Bem-me-quer, Mal-me-quer
Quem nunca arrancou uma flor do chão e começou a arrancar as pétalas a dizer bem-me-quer, mal-me-quer, bem-me-quer, mal-me-quer,... que atire a primeira pedra.
As pessoas alegam que gostam da possibilidade de controlo e que têm a plenitude do livre arbítrio, mas depois agarram-se a diversos mitos e superstições. Vindicam o poder de decisão até à mais pequena escolha e recusam-se a aceitar que o destino cabe aos Deuses do Olimpo, mas continuam a pedir um desejo quando vêem uma estrela cadente, acreditam que a sorte no jogo traz azar no amor e não passam por baixo de nenhuma escada.
Não critico esta atitude nem acuso ninguém de incoerência. Num mundo com tantas consequências e regras de imputabilidade, sabe bem, por vezes, deixar que o acaso decida por nós. Sabe bem acreditar que aquela estrela cadente é o que finalmente nos vai fazer concretizar o nosso maior sonho. Porque claro, é a estrela que cai lá dos céus que vai lutar pelos nossos objetivos, não somos nós que temos de levantar o corpo do sofá.
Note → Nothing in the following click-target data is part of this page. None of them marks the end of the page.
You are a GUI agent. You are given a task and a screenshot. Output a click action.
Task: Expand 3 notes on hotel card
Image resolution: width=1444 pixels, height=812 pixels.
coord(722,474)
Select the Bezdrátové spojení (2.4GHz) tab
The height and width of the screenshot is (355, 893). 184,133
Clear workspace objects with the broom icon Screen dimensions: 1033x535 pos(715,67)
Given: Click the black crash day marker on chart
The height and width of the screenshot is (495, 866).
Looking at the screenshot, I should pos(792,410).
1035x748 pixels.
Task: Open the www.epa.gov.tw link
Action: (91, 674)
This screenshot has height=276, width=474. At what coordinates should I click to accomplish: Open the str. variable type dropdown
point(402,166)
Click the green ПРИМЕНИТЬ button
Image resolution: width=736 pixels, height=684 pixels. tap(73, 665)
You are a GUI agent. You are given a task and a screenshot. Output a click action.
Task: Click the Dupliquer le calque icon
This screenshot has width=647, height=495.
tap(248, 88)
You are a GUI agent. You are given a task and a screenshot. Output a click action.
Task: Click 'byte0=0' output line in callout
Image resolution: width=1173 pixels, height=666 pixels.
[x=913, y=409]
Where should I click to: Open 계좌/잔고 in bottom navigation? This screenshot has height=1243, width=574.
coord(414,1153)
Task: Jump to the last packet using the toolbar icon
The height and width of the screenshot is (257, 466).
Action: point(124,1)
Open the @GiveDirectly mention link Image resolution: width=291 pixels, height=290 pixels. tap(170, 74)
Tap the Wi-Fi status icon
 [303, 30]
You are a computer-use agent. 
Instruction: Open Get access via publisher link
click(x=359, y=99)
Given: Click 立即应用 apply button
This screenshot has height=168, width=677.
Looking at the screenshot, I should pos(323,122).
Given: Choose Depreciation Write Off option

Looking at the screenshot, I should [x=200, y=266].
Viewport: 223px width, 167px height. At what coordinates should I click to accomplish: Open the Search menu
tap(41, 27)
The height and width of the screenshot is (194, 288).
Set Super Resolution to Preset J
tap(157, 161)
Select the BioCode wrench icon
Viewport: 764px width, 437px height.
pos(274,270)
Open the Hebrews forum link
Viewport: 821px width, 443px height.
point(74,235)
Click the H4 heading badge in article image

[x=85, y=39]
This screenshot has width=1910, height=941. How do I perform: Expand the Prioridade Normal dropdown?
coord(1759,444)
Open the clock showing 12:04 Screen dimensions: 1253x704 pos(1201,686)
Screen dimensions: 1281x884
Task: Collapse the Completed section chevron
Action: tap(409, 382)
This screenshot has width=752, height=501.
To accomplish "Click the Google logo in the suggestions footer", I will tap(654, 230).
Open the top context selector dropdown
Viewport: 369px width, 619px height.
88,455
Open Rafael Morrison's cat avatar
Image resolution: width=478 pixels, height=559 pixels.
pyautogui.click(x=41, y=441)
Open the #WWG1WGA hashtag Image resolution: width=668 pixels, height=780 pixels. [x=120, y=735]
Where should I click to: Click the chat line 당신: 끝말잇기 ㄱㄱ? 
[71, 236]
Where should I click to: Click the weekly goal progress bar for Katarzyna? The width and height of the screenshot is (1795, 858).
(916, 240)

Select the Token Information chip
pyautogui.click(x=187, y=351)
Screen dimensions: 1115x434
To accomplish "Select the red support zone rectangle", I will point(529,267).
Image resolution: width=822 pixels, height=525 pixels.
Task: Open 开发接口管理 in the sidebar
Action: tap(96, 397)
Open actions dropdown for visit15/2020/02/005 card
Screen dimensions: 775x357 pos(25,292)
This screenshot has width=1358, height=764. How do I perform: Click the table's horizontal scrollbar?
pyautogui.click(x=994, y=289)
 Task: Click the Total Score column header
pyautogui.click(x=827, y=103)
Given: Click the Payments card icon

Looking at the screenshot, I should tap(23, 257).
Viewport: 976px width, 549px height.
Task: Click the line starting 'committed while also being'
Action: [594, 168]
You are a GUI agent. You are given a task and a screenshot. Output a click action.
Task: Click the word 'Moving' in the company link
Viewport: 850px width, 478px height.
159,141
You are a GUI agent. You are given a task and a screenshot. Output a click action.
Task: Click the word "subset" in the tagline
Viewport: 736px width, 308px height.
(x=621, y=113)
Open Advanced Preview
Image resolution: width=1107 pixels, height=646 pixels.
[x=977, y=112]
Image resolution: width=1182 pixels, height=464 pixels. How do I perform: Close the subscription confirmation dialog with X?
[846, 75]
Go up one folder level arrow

Se calhar, é mais confortável acreditar que o azar todo que temos tido não é nada menos do que a recolha de tudo o que plantamos, mas sim a consequência fatal do espelho que partimos quando tínhamos 7 anos. E foi mesmo aquele brinde que fizemos com o copo vazio que determinou a semana de imprevistos e contratempos, e não a nossa falta de jeito de lidar com as adversidades da vida.
O melhor de tudo é que atiramos estes mitos para o ar sem nos darmos ao luxo de tentar desvendar a sua origem. Os gatos pretos alegadamente dão azar porque eram associados à bruxaria, e a humanidade teme o que não percebe (e até o que não quer perceber). Os espelhos partidos são mau presságio porque eram associados a produtos caros e raros, pelo que a sua perda implicava um grande abalo financeiro.
Agora, temos a internet que revela todos os truques de magia e lojas IKEA espalhadas pelo mundo que vendem espelhos de todo o tamanho e feitio a preços amigáveis para famílias.
Saramago sabia do que falava quando escreveu:
A vida podia ser apenas estar sentado na erva, segurar um malmequer e não lhe arrancar as pétalas, por serem já sabidas as respostas, ou por serem estas de tão pouca importância que descobri-las não valeria a vida de uma flor.
Se calhar, está na altura de aceitar que vamos mesmo ter de colher o que semeamos, poupar a vida de uma flor e ir ter com aquela pessoa e simplesmente perguntar Bem-me queres?